> **Do this**:
Copy out the records below, changing every "computer-use agent" to "desktop agent" and leaving the rest untouched.

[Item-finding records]
────────
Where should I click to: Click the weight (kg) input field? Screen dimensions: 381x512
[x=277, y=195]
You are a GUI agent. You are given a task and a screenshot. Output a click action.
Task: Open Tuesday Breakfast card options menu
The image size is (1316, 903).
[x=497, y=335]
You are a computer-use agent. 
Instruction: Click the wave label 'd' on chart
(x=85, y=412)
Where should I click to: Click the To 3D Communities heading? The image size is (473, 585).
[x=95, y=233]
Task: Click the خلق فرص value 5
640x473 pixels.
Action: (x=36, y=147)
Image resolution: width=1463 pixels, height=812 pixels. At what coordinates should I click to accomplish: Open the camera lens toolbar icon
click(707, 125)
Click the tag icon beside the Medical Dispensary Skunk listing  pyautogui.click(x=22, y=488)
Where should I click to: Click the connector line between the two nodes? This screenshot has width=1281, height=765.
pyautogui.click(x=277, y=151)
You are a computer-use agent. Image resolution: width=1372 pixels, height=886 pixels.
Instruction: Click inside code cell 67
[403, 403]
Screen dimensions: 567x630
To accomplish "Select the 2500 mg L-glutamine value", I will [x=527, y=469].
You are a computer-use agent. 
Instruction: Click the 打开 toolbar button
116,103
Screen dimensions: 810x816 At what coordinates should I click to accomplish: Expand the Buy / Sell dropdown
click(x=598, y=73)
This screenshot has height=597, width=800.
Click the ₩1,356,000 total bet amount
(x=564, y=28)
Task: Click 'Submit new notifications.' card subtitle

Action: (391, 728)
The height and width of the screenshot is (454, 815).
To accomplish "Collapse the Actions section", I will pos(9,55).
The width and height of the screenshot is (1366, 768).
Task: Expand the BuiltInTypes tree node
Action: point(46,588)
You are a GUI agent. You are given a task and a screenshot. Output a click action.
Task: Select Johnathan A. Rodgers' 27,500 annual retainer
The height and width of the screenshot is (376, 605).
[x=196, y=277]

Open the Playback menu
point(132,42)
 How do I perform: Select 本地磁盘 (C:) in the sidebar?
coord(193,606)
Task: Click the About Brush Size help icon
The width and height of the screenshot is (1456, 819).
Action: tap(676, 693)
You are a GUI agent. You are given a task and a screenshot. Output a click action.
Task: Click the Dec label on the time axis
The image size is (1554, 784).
────────
> **The completed task**:
Where should I click to: Click the weight (kg) input field? Screen dimensions: 381x512
[x=277, y=195]
You are a GUI agent. You are given a task and a screenshot. Output a click action.
Task: Open Tuesday Breakfast card options menu
The image size is (1316, 903).
[x=497, y=335]
You are a desktop agent. 
Instruction: Click the wave label 'd' on chart
(x=85, y=412)
Where should I click to: Click the To 3D Communities heading? The image size is (473, 585).
[x=95, y=233]
Task: Click the خلق فرص value 5
640x473 pixels.
Action: (x=36, y=147)
Image resolution: width=1463 pixels, height=812 pixels. At what coordinates should I click to accomplish: Open the camera lens toolbar icon
click(707, 125)
Click the tag icon beside the Medical Dispensary Skunk listing  pyautogui.click(x=22, y=488)
Where should I click to: Click the connector line between the two nodes? This screenshot has width=1281, height=765.
pyautogui.click(x=277, y=151)
You are a desktop agent. Image resolution: width=1372 pixels, height=886 pixels.
Instruction: Click inside code cell 67
[403, 403]
Screen dimensions: 567x630
To accomplish "Select the 2500 mg L-glutamine value", I will [x=527, y=469].
You are a desktop agent. 
Instruction: Click the 打开 toolbar button
116,103
Screen dimensions: 810x816 At what coordinates should I click to accomplish: Expand the Buy / Sell dropdown
click(x=598, y=73)
This screenshot has height=597, width=800.
Click the ₩1,356,000 total bet amount
(x=564, y=28)
Task: Click 'Submit new notifications.' card subtitle

Action: (391, 728)
The height and width of the screenshot is (454, 815).
To accomplish "Collapse the Actions section", I will pos(9,55).
The width and height of the screenshot is (1366, 768).
Task: Expand the BuiltInTypes tree node
Action: point(46,588)
You are a GUI agent. You are given a task and a screenshot. Output a click action.
Task: Select Johnathan A. Rodgers' 27,500 annual retainer
The height and width of the screenshot is (376, 605).
[x=196, y=277]

Open the Playback menu
point(132,42)
 How do I perform: Select 本地磁盘 (C:) in the sidebar?
coord(193,606)
Task: Click the About Brush Size help icon
The width and height of the screenshot is (1456, 819).
Action: tap(676, 693)
You are a GUI agent. You are given a task and a screenshot. Output a click action.
Task: Click the Dec label on the time axis
The image size is (1554, 784).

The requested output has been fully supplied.